Preston Gibson (1880-1937) was a prominent society figure and a playwright. The son of Randall L. Gibson, U.S. Senator and Representative of Louisiana, Gibson was extremely wealthy. Like his father, he attended Yale University, where he was a star athlete. During World War I, he was one of the first Americans to volunteer with the French army. From 1916 to 1918 he fought with the French Ambulance Corps and the American Ambulance Corps, and received the Croix to Guerre for bravery. Upon returning to the United States he enlisted in the Marines and broke records as a recruiting sergeant.
Gibson was married and divorced four times: first to Minna Field (niece of Marshall Field and stepdaughter of Thomas Nelson Page), then to Grace McMillan Jarvis (granddaughter of U.S. Senator James McMillan), Beatrice Benjamin Pratt (daughter of the Boston publisher William Everts Benjamin and granddaughter of Henry H. Rogers of the Standard Oil Company), and finally to Evelyn Harris Spaulding. His multiple marriages caused a certain amount of scandal. He had three sons--Henry Field Gibson, James McMillan Gibson, and Henry Spaulding Gibson--and a daughter, Marie Preston Gibson. Gibson died at the age of 57 from heart disease.

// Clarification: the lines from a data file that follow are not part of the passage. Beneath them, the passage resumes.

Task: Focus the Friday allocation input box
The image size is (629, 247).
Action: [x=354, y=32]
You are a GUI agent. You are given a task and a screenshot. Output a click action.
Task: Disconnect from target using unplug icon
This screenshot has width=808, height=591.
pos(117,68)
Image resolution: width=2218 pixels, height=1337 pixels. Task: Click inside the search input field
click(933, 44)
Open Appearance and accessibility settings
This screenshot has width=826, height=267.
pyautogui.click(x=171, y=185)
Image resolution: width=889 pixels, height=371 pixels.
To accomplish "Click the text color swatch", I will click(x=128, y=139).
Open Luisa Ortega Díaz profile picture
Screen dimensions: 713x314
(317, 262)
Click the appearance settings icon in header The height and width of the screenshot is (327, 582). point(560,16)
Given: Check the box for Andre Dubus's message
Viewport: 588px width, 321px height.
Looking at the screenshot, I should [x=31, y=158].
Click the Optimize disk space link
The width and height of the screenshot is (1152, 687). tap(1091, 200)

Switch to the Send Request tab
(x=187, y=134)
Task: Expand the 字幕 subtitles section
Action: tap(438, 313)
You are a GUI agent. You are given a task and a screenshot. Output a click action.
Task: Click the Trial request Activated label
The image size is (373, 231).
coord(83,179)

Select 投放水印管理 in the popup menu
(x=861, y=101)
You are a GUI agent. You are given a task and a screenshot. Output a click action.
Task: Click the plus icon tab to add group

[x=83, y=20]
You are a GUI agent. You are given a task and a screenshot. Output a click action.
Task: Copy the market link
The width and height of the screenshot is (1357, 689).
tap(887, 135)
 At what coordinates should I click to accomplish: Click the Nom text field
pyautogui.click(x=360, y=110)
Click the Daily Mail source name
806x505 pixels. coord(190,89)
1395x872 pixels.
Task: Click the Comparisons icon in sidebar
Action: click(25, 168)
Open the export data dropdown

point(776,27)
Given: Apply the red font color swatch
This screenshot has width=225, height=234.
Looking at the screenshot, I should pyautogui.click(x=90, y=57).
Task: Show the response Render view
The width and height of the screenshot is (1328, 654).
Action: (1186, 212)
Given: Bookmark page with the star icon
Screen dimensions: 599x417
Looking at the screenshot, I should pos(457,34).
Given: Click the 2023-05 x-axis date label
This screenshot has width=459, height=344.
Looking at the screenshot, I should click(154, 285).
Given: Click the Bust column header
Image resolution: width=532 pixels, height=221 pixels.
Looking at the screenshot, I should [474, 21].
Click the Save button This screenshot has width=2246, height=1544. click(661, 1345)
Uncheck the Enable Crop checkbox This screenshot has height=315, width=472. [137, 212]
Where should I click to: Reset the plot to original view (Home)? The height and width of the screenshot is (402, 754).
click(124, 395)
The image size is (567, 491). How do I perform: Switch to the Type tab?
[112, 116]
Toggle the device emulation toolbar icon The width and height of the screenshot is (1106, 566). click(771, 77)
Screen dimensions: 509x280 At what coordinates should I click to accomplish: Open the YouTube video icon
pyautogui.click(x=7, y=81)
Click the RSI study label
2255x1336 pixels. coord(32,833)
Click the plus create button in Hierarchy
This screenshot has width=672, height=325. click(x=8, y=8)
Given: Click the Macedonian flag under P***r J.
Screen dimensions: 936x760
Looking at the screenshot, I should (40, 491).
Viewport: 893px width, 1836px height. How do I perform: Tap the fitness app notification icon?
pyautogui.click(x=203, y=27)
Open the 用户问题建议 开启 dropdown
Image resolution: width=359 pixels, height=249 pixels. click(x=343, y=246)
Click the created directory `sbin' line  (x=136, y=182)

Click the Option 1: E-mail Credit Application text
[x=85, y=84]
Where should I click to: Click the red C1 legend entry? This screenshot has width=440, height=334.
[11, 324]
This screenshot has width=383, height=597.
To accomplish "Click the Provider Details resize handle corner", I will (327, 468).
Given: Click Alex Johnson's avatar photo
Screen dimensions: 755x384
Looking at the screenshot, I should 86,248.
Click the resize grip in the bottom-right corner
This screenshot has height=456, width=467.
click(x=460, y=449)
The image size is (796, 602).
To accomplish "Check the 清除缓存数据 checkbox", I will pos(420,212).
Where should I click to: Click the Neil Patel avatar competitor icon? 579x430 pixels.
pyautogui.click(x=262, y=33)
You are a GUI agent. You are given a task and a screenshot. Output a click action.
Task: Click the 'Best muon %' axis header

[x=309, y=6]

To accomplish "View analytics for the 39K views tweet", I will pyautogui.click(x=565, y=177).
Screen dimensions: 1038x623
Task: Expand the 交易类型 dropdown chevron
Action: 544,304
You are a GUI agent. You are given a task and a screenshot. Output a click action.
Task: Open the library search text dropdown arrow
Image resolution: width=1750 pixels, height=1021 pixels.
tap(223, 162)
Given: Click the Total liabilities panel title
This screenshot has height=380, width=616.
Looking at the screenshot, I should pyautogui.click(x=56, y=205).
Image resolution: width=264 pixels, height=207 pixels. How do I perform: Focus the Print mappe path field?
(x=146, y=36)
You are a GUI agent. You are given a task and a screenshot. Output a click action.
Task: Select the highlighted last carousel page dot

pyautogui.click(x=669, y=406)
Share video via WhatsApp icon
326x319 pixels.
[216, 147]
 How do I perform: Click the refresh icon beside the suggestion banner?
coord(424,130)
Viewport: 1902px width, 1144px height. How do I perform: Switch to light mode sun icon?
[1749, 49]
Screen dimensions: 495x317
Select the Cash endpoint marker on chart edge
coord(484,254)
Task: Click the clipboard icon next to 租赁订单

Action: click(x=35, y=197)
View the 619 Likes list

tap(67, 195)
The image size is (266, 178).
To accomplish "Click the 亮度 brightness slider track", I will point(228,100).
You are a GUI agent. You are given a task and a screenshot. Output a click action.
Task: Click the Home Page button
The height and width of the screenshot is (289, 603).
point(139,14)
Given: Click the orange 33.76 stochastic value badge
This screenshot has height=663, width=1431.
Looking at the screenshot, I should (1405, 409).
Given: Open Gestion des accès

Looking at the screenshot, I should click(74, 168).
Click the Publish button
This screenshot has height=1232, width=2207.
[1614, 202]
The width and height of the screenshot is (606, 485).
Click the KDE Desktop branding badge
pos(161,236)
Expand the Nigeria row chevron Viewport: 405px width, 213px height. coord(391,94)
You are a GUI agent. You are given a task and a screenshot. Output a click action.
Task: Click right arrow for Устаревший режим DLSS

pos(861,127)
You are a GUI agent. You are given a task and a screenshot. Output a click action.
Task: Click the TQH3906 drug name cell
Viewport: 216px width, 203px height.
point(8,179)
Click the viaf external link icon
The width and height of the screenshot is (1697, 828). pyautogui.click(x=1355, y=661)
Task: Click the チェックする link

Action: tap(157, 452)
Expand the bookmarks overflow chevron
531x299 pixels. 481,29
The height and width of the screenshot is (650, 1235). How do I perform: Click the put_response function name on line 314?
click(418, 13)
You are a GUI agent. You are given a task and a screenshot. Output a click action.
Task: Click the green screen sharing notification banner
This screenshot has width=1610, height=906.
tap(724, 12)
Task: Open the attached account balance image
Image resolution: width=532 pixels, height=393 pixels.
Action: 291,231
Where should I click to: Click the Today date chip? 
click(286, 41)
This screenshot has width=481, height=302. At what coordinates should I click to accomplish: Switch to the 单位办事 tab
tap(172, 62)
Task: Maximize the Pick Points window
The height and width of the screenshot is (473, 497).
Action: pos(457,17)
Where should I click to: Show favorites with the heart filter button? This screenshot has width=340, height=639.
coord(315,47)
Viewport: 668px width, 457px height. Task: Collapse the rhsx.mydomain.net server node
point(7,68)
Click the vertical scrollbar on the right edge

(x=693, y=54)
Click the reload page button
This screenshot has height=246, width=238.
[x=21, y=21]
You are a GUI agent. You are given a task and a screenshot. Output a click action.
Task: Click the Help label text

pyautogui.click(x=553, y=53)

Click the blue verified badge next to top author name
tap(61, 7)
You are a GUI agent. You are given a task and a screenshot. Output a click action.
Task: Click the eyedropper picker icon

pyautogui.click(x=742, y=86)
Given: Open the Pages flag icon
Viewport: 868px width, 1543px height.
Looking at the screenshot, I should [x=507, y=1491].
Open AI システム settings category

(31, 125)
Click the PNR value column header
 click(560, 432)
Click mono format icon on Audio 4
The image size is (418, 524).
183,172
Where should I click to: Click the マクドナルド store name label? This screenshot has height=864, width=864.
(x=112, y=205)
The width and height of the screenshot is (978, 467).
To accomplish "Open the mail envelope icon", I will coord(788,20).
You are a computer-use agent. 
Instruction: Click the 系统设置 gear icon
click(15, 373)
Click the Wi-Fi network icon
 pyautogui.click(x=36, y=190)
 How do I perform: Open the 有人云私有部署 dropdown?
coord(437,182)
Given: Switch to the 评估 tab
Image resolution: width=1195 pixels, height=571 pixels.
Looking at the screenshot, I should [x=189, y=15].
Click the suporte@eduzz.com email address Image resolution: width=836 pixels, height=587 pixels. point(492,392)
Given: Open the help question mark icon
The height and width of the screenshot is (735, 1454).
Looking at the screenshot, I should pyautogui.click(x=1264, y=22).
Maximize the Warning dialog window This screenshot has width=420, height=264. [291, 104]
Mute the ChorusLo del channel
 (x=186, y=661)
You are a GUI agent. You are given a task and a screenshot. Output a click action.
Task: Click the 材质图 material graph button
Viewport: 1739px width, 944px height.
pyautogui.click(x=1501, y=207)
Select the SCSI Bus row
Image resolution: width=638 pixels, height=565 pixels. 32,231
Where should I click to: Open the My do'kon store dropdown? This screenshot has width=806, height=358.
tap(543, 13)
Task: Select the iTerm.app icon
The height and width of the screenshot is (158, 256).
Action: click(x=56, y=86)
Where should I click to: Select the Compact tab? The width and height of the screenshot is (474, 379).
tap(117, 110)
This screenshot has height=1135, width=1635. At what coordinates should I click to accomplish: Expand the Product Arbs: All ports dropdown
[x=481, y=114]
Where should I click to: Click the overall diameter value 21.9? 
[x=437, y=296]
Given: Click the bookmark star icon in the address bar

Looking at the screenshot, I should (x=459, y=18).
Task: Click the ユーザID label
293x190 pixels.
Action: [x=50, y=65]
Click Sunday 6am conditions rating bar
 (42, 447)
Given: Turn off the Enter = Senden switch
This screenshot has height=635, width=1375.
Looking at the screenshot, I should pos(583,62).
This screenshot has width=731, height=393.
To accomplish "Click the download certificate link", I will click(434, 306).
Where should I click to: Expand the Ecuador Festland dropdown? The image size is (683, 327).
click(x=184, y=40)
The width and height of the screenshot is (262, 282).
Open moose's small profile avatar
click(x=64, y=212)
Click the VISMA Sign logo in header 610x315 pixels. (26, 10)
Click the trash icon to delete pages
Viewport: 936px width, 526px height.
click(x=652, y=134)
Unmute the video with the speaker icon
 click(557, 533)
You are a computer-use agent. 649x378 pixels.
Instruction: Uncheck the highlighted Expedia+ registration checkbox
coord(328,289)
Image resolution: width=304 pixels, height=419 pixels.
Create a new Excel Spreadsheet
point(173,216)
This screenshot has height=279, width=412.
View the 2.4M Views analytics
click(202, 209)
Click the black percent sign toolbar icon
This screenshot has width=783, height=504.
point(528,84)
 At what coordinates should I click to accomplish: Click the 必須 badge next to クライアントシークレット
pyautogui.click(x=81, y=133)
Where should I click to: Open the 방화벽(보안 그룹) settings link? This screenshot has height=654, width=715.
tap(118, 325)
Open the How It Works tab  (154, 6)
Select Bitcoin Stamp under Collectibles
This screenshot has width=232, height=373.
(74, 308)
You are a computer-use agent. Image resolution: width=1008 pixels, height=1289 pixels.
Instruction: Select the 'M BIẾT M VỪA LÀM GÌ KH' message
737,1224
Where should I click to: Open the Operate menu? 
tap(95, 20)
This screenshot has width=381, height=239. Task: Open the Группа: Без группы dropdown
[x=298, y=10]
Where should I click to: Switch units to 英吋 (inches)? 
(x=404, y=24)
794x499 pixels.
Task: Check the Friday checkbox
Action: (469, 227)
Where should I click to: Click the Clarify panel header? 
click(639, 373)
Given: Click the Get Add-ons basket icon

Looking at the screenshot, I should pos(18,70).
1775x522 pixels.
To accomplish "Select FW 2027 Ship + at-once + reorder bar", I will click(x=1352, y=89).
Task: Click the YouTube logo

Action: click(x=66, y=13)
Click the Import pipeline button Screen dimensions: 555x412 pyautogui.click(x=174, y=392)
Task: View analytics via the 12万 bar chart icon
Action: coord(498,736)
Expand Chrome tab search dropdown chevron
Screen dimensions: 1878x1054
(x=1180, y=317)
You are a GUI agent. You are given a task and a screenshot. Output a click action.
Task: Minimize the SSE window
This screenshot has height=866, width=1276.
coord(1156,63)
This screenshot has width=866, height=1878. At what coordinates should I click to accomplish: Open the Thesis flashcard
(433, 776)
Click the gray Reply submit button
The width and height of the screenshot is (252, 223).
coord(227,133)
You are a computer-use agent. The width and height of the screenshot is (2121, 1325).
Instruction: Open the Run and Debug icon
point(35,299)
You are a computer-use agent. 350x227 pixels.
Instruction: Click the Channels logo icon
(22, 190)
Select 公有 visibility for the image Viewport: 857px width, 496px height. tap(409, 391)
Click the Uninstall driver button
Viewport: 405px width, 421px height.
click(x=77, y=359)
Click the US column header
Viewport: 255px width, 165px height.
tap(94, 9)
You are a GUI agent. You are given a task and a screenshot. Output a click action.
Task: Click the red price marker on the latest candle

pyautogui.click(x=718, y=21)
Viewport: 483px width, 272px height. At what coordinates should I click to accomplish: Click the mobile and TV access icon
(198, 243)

Gibson began to write plays shortly after graduating from Yale in 1900. In 1910 the Hackett Theater in New York produced his play The Turning Point. It received some positive reviews but was heavily criticized when it came to light that certain lines in the play were copied almost exactly from plays by Oscar Wilde, including A Woman of No Importance and The Ideal Husband. Gibson defended himself publicly by saying that he had written the lines and that the accusations put him in the company of writers like Shakespeare who had borrowed ideas from other works. Aside from this production, he achieved little success as a writer, though he completed at least a dozen plays. His third wife, Beatrice Pratt, is listed as a coauthor on a number of his works.
A member of the Metropolitan and Chevy Chase clubs of Washington D.C; the Yale, Lambs, Strollers, and Players clubs of New York; and others in cities in the U.S. and abroad, Gibson was much better known as a society figure than as a writer.